Svolta alle Poste: arriva il semaforo elimina-code "Mai lunedì alle 10, meglio giovedì dopo le 14"

ROMA – A Grosseto è meglio stare alla larga dall’ufficio postale del centro il 25 e il 26 del mese. È ingolfato, ci sono gli impiegati statali di un ente del Tesoro che vengono a prendere lo stipendio. E pure il lunedì è una giornataccia: il semaforo segnala code sicure dalle 10.30 alle 12.30 e dalle 16 e 30 in poi. A Reggio Calabria, succursale centrale, evitare il 16 e il 17 del mese: si trova la massa dei pensionati dell’Inpdap a fare la fila. E se vi state ancora chiedendo perché il 24 ottobre c’era inaspettatamente quella calca, la risposta è che il vicino ufficio Reggio 1, sul lungomare, era chiuso per lavori di adeguamento. Non vi lamentate, il semaforo l’aveva detto.

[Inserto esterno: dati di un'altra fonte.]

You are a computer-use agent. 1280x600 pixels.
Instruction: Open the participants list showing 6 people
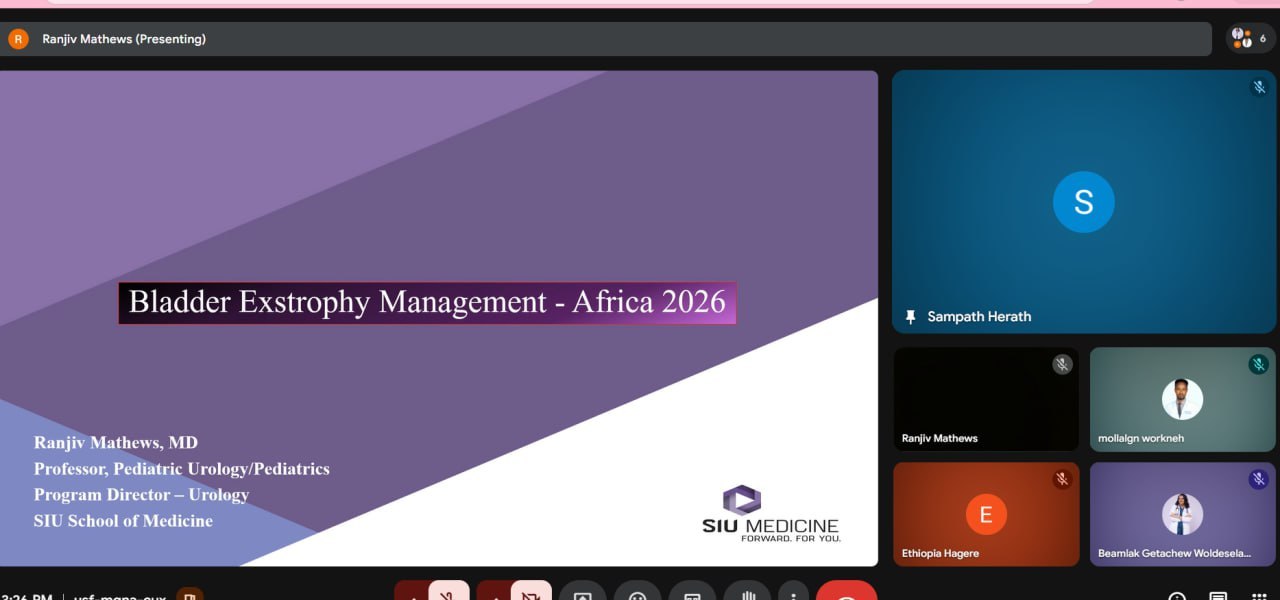point(1250,39)
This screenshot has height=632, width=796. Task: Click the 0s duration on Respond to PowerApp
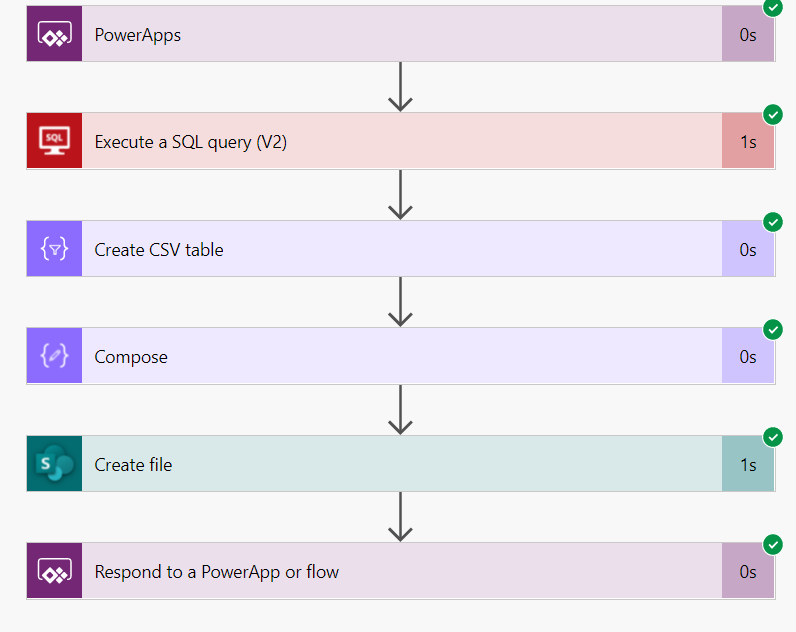(748, 572)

Che poi l’ultima invenzione delle Poste Italiane per risolvere l’atavico problema delle code nei suoi 13.000 uffici sparsi in Italia in realtà più che un semaforo è un calendario “dinamico”. A geometria variabile. Tiene conto di tutto: feste patronali, turni e ferie del personale, caratteristiche della popolazione locale, usanze, persino il traffico e la mappa dei lavori in corso. Il cartello, piazzato all’ingresso e rinnovato ogni mese, ha giorni rossi, gialli e verdi. Rosso: state a casa che è meglio, troppa gente. Verde: andate pure, è una passeggiata. Giallo: terno al lotto, può darsi che ve la sbrighiate in cinque minuti o in un quarto d’ora. Non solo. Indica con precisione quali sono gli orari buoni durante la settimana. Ad Andria, per esempio, è un disastro il lunedì, martedì e mercoledì dalle 10.30 alle 12.30. È una città con molti pensionati che scelgono tradizionalmente la tarda mattinata per pagare le bollette e inviare raccomandate. A Pinerolo, invece, terra di professionisti e impiegati, gli uffici postali si affollano dalle 16.30 in poi: dopo l’uscita dal lavoro e soprattutto di lunedì.

Il semaforo di Poste, in sperimentazione dal primo ottobre scorso in una trentina di uffici postali di medie dimensioni da Nord a Sud, promette bene. Stando ai primi dati, è riuscito a tagliare i tempi di attesa del 10-15 per cento. È un risultato. Per una volta pure i sindacati sono contenti, e questo – per chi conosce la conflittualità interna all’azienda – è un risultato anche più grande. “L’iniziativa è davvero utile – commenta Mario Petitto, segretario generale Flp-Cisl – informa gli utenti e serve a noi operatori. Mi ricorda le partenze intelligenti di Autostrade. Prima o poi però andranno istituiti gli sportelli dedicati, per diversificare le file a seconda di cosa bisogna fare. Solo così non vedremo più code e risparmieremo tempo”.

Parlare di code fa venire l’orticaria non solo ai clienti, ma anche a ogni amministratore delegato di Poste. È una questione antica, tanto delicata quando difficile da risolvere. In alcune zone di Roma, Napoli, Bari, Foggia, Caserta, Salerno si sa quando si entra nell’ufficio, ma non quando si esce. Qui l’attesa, in alcuni periodi critici, non scende mai sotto la soglia dei 50 minuti, quando la media nazionale è molto più bassa, intorno ai 16 minuti. E ci sono ancora paesi del Sud, tipo Orta di Atella nel casertano, dove alle 4 di mattina dei primi giorni del mese ci sono gli anziani già in fila. Eppure nel pomeriggio l’ufficio ha un’affluenza normale, ma l’abitudine è più forte del buon senso.

L’idea del semaforo nasce da lì, dalla gestione del ritiro delle pensioni per sei milioni di italiani. Diventata emergenza all’inizio del 2012 quando il governo ha vietato i pagamenti superiori ai mille euro. Lo strumento preferito per farsi accreditare pensione e stipendio è diventato allora il libretto postale, per due motivi: perché era già molto utilizzato e, soprattutto, perché è gratuito. Con la non indifferente conseguenza, però, che nei primi cinque giorni del mese, quando vengono erogate quelle dell’Inps, e il 16-17 quando arrivano quelle dell’Inpdap, gli uffici postali si trasformano in suk. Urla, nervosismo, perdita di tempo. Da qui l’idea di comunicare agli utenti, con il semaforo, il traffico dell’ufficio postale. Per fare “accessi intelligenti” agli sportelli. Se l’esperimento funziona, come sembra, sarà applicato su tutto il territorio. Intanto però alle Poste tremano per il prossimo 2 novembre, il sabato più nero dell’anno: il giorno prima è festa, quello dopo è domenica, gli uffici saranno un delirio perché dovranno smazzarsi il lavoro di tre giorni in mezza giornata. Prendere nota.